Fue un cubetazo de agua fría, cuando la discusión ya subía en el termómetro de los ánimos. Recuerdo entre los presentes a Florescano (fundador de Nexos), Monsiváis, González Casanova, Alejandra Moreno Toscano, Soledad Loaeza, los Aguilar Camín, los Pérez Gay, Lourdes Arizpe, José Blanco y muchos más. Creo que también estaban Elena Poniatowska, Adolfo Gilly, Rolando Cordera, José Woldenberg y un ex director de El Colegio de México.
Intensas e interesantes, las juntas mensuales se habían reactivado recientemente, luego de años de existencia más bien nominal del consejo. La intervención de Guillermo hizo que fuera la última. Trazó una grieta importante, que dejó de un lado a una minoritaria izquierda al volverse Nexos un órgano del régimen neoliberal; la raja terminaría por quebrarse después de enero de 1994, cuando la revista se pronunció inmediatamente por el exterminio de la guerrilla indígena.

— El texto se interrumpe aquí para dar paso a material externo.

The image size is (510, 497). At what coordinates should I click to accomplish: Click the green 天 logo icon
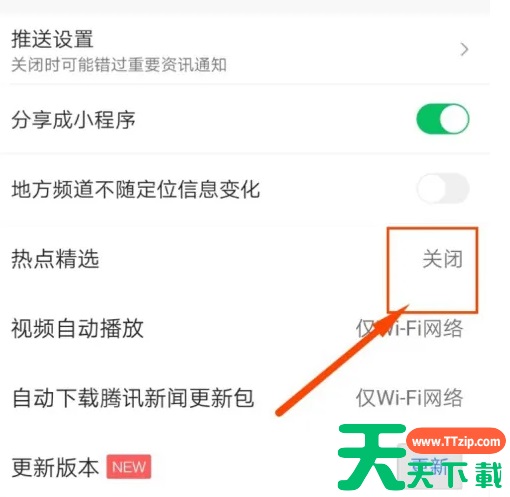tap(372, 457)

Como otras cosas, también esa guerra indígena Bonfil la debió suponer posible. Cuánta falta hizo su voz en los Diálogos de San Andrés en 1995-1996 para contrarrestar el discurso tóxico del salinismo-zedillismo militarizado y la mano maestra de Warman para frenar la autonomía indígena y atizar la guerra de contrainsurgencia, con los resultados que todos conocen.